Congress still at risk of shutdown

WASHINGTON — While Wednesday's Senate vote assured that the federal government will have enough money to stay open through March 18, lawmakers and analysts expressed little confidence that a longer-term agreement on spending can be reached in time to avoid a shutdown.

Pressure began to mount on both sides to stick to their guns — from interest groups, which are running ads and holding rallies, and from both parties, each eager to tar the other as fiscally irresponsible.

The Senate voted 91-9 Wednesday to fund the government through March 18 and to cut spending by $4 billion in that time. The House of Representatives approved the measure Tuesday, and President Obama signed it into law later Wednesday.

Both Kansas senators, Republicans Jerry Moran and Pat Roberts, voted to pass the bill.

Its passage satisfied no one, since it only postponed the partisan showdown.

After the vote, Obama said, "I'm pleased that Democrats and Republicans in Congress came together and passed a plan that will cut spending and keep the government running for the next two weeks. But we cannot keep doing business this way."

He called for talks to begin immediately among Republican and Democratic lawmakers, Vice President Joe Biden, White House Chief of Staff William Daley and Budget Director Jacob Lew.

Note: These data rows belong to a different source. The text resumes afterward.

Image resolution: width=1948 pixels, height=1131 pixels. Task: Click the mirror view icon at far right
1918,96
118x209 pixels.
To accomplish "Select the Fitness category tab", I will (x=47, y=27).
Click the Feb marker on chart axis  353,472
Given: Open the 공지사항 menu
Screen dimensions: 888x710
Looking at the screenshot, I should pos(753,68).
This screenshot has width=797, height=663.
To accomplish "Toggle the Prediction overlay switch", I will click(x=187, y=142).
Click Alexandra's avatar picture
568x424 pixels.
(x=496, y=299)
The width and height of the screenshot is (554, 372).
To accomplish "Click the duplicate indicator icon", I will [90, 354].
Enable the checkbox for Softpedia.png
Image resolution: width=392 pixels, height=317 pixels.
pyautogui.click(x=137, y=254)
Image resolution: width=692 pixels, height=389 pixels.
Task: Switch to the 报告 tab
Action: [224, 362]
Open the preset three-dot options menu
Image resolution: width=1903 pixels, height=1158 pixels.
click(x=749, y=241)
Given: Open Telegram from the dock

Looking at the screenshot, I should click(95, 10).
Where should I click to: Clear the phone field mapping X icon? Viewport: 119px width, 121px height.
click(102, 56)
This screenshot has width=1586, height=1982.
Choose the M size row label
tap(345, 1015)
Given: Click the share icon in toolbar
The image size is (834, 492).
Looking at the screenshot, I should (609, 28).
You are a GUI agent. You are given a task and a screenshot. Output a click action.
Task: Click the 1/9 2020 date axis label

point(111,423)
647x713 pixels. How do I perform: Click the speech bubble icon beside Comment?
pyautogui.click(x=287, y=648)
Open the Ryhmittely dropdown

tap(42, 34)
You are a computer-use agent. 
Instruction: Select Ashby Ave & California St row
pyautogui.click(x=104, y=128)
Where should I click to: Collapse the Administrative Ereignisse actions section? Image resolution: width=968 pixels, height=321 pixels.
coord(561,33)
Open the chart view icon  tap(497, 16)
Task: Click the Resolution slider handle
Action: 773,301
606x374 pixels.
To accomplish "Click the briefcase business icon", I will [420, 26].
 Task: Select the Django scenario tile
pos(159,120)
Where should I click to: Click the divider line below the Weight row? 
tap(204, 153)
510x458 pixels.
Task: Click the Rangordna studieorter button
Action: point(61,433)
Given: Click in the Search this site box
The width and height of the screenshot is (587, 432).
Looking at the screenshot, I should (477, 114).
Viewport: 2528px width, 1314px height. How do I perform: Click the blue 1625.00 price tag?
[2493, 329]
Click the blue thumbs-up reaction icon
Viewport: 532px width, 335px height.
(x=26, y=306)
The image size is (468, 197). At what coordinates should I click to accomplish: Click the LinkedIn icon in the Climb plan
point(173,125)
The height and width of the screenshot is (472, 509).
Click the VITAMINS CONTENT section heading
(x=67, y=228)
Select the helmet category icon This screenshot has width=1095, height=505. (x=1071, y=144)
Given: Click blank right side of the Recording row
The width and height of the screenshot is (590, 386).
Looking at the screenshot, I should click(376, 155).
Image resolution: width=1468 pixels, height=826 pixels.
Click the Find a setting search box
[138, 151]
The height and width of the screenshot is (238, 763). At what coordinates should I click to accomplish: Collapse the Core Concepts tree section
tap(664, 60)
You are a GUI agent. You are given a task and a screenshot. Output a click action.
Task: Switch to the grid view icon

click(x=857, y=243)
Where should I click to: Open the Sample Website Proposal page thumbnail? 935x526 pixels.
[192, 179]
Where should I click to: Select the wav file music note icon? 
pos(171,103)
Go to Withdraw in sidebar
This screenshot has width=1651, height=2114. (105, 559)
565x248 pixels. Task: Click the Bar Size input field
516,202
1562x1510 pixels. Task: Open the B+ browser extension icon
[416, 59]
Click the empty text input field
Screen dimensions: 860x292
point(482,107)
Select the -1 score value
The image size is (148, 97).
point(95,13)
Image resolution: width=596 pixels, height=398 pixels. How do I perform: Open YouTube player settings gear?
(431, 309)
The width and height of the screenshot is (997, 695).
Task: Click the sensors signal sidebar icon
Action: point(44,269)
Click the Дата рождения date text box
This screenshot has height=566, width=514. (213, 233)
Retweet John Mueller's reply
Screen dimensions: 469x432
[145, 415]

The immediate issue is what level of spending can be agreed on to keep the government running through Sept. 30, the end of the 2011 fiscal year, but the talks could expand beyond that.

Sometime this spring, the government will hit its $14.3 trillion debt limit. Unless Congress raises it, Washington then will be unable to borrow. In addition, by Oct. 1, lawmakers will have to adopt a fiscal 2012 budget, at least a temporary one. Each deadline poses risks of a shutdown.

The high-level talks are expected to include ideas for compromising on painful choices over taxes and entitlements, programs such as Social Security and Medicare whose benefits qualified people are legally entitled to receive.

But reaching a bipartisan compromise — particularly in two weeks — will be very difficult, if not impossible.